The technology is moving closer to market, and the company no longer considers it a “moonshot,” the head of its “X” research lab Astro Teller told The Wall Street Journal in October.

It’s over a year since it appointed former head of Hyundai U.S. John Krafcik to oversee its autonomous driving activities, which it began accounting for as a separate business on Jan. 1.

But now, The Information said, the company is moving away from plans to build and sell cars itself, preferring to partner with existing auto manufacturers to put its technology in their cars alongside traditional driver controls.

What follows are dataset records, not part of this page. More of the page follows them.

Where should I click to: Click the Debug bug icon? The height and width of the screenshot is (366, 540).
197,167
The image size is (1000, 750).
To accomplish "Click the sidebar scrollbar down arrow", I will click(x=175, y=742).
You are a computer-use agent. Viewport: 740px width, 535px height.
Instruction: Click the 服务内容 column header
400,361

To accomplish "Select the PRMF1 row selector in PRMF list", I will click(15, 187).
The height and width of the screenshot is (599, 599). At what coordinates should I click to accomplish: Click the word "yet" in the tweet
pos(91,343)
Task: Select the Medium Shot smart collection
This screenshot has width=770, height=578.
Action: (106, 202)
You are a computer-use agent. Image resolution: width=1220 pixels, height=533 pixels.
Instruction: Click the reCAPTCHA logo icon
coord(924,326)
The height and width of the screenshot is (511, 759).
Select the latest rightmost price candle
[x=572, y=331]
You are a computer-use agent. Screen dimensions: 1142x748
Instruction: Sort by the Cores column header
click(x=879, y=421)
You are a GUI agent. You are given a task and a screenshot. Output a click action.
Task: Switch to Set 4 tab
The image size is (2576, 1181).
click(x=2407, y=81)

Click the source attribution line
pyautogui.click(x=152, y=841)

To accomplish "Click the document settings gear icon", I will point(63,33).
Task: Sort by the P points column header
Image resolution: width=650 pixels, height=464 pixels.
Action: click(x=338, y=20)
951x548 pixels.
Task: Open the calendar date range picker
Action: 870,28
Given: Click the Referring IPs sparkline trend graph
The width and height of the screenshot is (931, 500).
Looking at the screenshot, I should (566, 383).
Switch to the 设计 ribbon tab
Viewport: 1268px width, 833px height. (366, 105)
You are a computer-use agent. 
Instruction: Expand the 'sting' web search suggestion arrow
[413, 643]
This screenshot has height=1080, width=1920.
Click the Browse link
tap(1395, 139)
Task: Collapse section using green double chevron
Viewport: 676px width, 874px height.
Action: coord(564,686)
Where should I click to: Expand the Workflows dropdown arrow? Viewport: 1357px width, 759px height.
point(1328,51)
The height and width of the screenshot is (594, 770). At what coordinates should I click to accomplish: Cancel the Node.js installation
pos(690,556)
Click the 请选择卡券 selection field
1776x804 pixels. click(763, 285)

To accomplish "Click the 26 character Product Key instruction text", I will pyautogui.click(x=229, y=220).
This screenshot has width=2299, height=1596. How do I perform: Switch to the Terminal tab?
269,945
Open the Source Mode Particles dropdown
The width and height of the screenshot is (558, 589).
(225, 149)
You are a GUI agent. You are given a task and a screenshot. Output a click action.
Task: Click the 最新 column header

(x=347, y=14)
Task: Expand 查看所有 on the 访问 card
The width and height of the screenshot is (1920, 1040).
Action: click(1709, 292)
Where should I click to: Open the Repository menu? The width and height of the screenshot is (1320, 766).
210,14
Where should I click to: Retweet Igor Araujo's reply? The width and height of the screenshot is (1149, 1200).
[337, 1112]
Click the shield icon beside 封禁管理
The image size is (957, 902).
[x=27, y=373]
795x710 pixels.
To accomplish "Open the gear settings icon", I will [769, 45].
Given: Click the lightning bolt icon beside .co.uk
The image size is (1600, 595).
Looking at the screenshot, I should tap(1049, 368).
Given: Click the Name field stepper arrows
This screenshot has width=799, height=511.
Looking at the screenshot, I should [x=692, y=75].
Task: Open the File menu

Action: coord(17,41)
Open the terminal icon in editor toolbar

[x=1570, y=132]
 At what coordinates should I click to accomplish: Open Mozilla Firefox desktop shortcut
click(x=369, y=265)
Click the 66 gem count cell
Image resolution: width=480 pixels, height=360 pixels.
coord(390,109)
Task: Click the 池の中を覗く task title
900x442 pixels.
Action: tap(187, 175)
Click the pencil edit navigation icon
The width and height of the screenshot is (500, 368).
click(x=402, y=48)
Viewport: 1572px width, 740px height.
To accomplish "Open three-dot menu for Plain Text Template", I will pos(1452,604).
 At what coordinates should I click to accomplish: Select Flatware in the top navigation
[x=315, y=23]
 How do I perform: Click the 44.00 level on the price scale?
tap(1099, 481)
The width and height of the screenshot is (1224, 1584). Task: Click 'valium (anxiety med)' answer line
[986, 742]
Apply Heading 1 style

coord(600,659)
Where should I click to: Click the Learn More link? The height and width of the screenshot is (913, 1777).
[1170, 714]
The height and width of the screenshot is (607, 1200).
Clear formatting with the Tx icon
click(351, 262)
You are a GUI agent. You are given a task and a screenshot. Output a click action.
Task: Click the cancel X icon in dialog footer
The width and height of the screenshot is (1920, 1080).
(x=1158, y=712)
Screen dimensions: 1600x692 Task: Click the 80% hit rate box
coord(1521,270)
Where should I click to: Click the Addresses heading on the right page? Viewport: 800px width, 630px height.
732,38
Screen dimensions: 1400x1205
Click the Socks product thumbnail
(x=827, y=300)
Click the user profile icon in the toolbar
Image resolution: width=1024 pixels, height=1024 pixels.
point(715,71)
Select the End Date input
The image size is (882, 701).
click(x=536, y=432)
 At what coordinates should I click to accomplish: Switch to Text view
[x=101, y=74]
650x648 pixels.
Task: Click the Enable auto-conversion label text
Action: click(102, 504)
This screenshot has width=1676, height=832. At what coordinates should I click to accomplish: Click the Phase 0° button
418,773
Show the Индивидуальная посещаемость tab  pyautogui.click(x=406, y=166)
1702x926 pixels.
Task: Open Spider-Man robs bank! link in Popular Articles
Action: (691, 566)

I don’t care who builds it or how intelligent the automation is — it’s going to be a long time before I get into a car with no steering wheel.

THINK OF THEM AS DEMOCRAT OPERATIVES WITH BYLINES AND YOU WON’T GO FAR WRONG: Mainstream Media Scream: Media tries to delegitimize Trump’s victory. “Question is: Who did more to interfere in the integrity of the U.S. election? The American news media which forwarded its own ‘fake news’ to discredit Trump or, if Russia really is behind the hacking, Putin’s regime which disclosed some emails that revealed truths about what Clinton’s team thought of her opponents?”

NIALL FERGUSON: I was wrong on Brexit.

For years I have argued that Europe became the world’s most dynamic civilization after around 1500 partly because of political fragmentation and competition between multiple independent states. I have also argued that the rule of law — and specifically the English common law — was one of the “killer applications” of western civilization.

I was a staunch Thatcherite. I was a proud Eurosceptic. So what on earth, many old friends wondered, prompted me to take the side of “remain” in the referendum on EU membership?

A part of the answer is that I sincerely convinced myself that the costs of Brexit would outweigh the benefits. But I too readily trotted out the doom-laden projections of a post-Brexit recession from the International Monetary Fund, the Treasury, and others. I accused the proponents of Brexit of being “Angloonies” as opposed to Eurosceptics. My most desperate sally was to compare Brexit to a divorce — desperate not because the analogy is a bad one (it still fits rather well) but because I myself am divorced.

Why? The answer is partly that 14 years of living in the United States had taken their toll. Americans since the 1960s have wanted the Brits inside the EU to counterbalance the French, whom they do not trust. I had started to think that way. But a bigger factor — I must admit it — was my personal friendship with David Cameron and George Osborne. For the first time in my career, I wrote things about which I had my doubts in order to help my friends stay in power. That was wrong and I am sorry I did it.

I think if Ferguson spent more time here in Flyover Country, he’d find that the Americans who “wanted the Brits inside the EU” are mostly clustered in the Blue coastal enclaves, where many other bad ideas go to flourish.